===== Article =====

For arbitrary construcors, e.g. tuples or lists, it is also possible to define more readable representations, which can be done as an exercise.
So fare, it is not so trivial to define an Observe instance for own data types. However, comparing such instances, we can see, that all definitions are very similar and we can define auxiliar functions for constructors of a fixed arity:
instance Observe a => Observe [a] where
obs (x:xs) = o2 (:) "(:)" x xs
obs [] = o0 [] "[]"
Here, the predefined observers for a given arity can be defined as:
o0 :: a -> String -> EvalRef -> a
o0 cons consName ref = unsafePerformIO $ do
mkEvalTreeCons consName ref 0
return cons
o2 :: (Observe a, Observe b)
=> (a -> b -> c) -> String -> a -> b -> EvalRef -> c
o2 cons consName vA vB ref = unsafePerformIO $ do
[aRef, bRef] <- mkEvalTreeCons consName ref 2
return $ cons (observer vA aRef) (observer vB bRef)
As a next step, we implement the observation of functions. Similar to lazy data structures, functions are observed by representing the used part of their function graph. Arguments and return values are data which is also observed, like implemented above:
> map (observe "inc" (+1)) [3,4,5]
[4,5,6]
>>> Observations <<<
inc
---
{ \ 3 -> 4
, \ 4 -> 5
, \ 5 -> 6
}
Note: Here, (+1)
is a constant and the corresponding observer is only computed once, which means that we see three elements of its function graph. Realizing this similar to data constructors, we would override one aplication of a function by its next application. The solution is extension of the EvalTree
with a special constructor Fun
. In contrast to Cons
it contains a list as its argument. Within this list we store all applications of the function. One application is represented as a pair of the observations of the argument and the result.
data EvalTree
= Cons String [EvalRef]
| Uneval
| Demand
| Fun [(EvalRef, EvalRef)]
For the inc
example from above, we obtain the following representation1:
Fun [ (Cons "3" [], Cons "4" [])
, (Cons "4" [], Cons "5" [])
, (Cons "5" [], Cons "6" [])
]
The implementation is possible in a similar way as for algebraic data types:
instance (Observe a, Observe b) => Observe (a -> b) where
obs f ref x = unsafePerformIO $ do
applRefs <- readIOFunRef
argRef <- newIORef Uneval
resRef <- newIORef Uneval
writeIORef r $ Fun ((argRef, resRef) : applRefs)

===== Items =====

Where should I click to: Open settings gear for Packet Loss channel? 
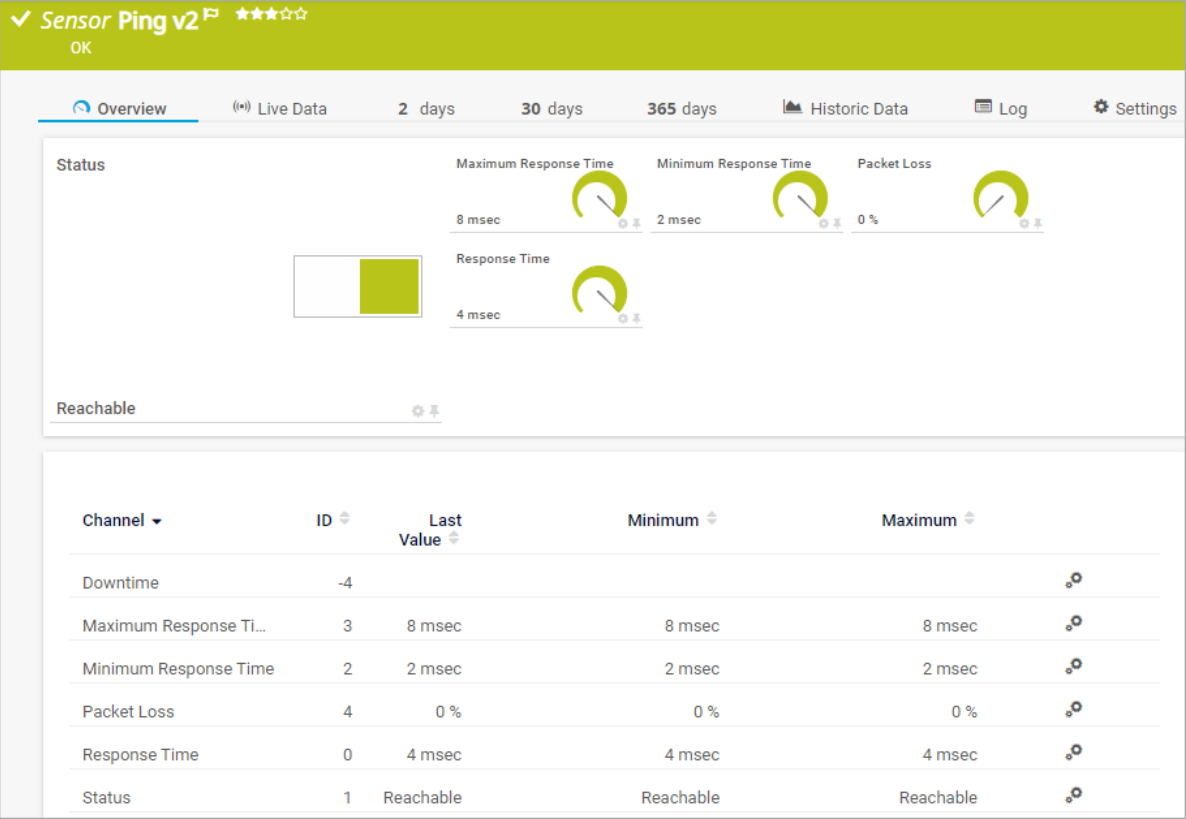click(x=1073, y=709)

=====
===== Items =====

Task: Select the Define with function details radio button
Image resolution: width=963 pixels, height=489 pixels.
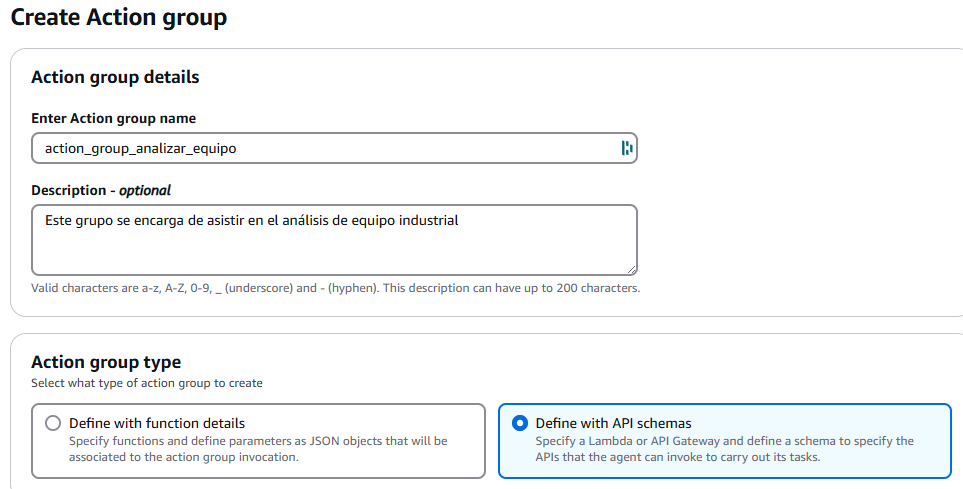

=====
===== Items =====

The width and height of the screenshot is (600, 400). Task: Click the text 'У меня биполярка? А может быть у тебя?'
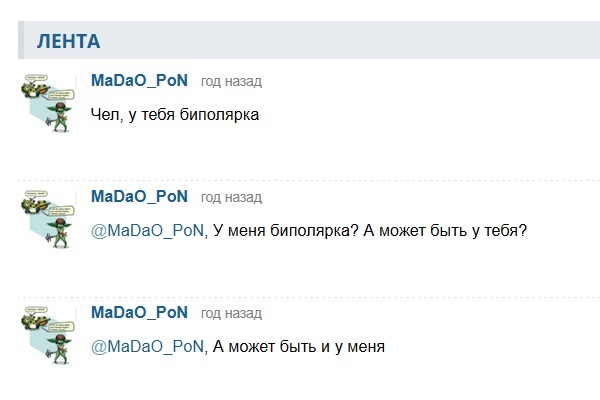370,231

=====

- [Jobs]
1. In the text on observing Haskell values, what does the list inside the constructor Fun hold?
2. Continue the text on observing Haskell values from where it stops.

- [Expected answers]
1. It holds all applications of the function, each represented as a pair of the observations of the argument and the result.

2.
return $ observer (f $ observer x argRef) resRef
where
readIOFunRef = do
v <- readIORef ref
case v of
Fun applRefs -> return applRefs
_ -> do
writeIORef ref (Fun [])
return []
showEvalTree :: EvalTree -> IO String
showEvalTree ...
showEvalTree (Fun appls) = do
resDStrs <- mapM showApp (reverse appls)
return $ unlines resStrs
where
showApp (rArg,rRes) = do
arg <- showEvalTreeRef rArgs
res <- showEvalTreeRef rRes
return $ concat ["{", arg, "->", res, "}"]
Here we keep the output simple. This can however be improved:
ghci> observe "(+)" (+) 3 4
7
>>> Observations <<<
(+)
---
{3->{4->7}}
Instead of using a EvalTree
s for storing observations, it is also possible to store the debug information within a file. For presenting the observations, it is then possible to analyse the file at the end of the execution and and present these to the user. The opetunity is, that less memory is needed during the execution, the file contains additional information about the order in which the observations are constructed, although so fare no tool presents this order.
The presented approach is based on the implementation of Hood. There are further approaches for debugging, wich usually work as a program transformation and are in most cases only available for Haskell'98.
The advantage of Hood is, that it is light weight and relatively robust against language extensions. A disadvantage is, the fact that you usually do not obtain relations between different observations in Hood. Here approaches like Hat are more powerfull.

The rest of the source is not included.